北海道の炭鉱に残る美しい廃病院。1968年の12月に完成したという。

前身は1935年築の雄別炭砿診療所で木造建築だった。そこは1968年の9月に火災で消失したので、当時ここは生まれ代わりのような存在だったのかも知れない。

しかし、完成の二年後に雄別炭鉱が閉山。程なく雄別炭鉱病院も閉院となった。それが半世紀経っても残されている感動。二階建てタイル張りの印象的な外観だ。

ここの見所は何といっても、この中央の奥の美麗なる回り斜廊にある。

天気も良好だ。

秋の麗らかな日差しが舞い込んでいる。

二階フロア。北の大地でただ一人、唯一無二の光景を満喫している。

以前はここ、螺旋のスロープが備えられていたらしいが見当たらない。

ちらりと見えるトイレ。病院だもの。

そろそろてっぺんフロアに到着だ。

螺旋は行き止まり。

外に出られそうだ。

きっと当時は患者さんも出られたのだろう。ここからも美麗な螺旋階段が眩しく見える。なんだか希望を感じる。ここを設計した方は本当に凄い。

しばらくここに居た。恐らく半径数キロ先まで人はいない。

ゆっくりと下ろう。

何年も前から訪問したかった場所だ。一歩一歩、感慨深い。

以前は窓ガラスがあったのだろう。ほんの少し破片程度に残っている。

あっ、この感じ何かに似ている。

沼東小学校だ。
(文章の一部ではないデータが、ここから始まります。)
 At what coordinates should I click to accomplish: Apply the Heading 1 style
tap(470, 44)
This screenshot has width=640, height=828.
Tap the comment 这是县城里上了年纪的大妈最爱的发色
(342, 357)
何かしら建築ラインに関わりがあったら面白い。

一番下まで戻ってきた。

奥は水没。

受付へ。

こんなに立派なのに開業期間が二年間というのも、さぞ無念だったろう。

病棟を巡る。

枯れ葉が滞留している。

二階へ。

まだまだ美しい静謐な空間は続く。

実は2007年に近代化遺産として認定された。

そのためか、一時期は荒れた状態にあり多くの落書きが見られたが、全て消されたとも聞いている。

ここは、作家の渡辺淳一さんが勤務していたことでも有名である。

一世を風靡したドラマ『失楽園』の作家と言えばわかる人も多いだろう。医学博士でもあったのだ。

一つの映画を見終わったような、そんな気持ちで建物を出る。

敷地は他にも病棟があり広かった。最後に、螺旋階段を外から見てみようか。

ずぅぅぅ~ん!!

外観も十分に美しい。緑のソファーに座って、暫く眺めていた。

時間の流れを気にすることなく陽光は降り注いでいる。いつの日か、夏に訪問しよう。それまでお元気で…。美麗なる回り斜廊と、無言の約束を交わした。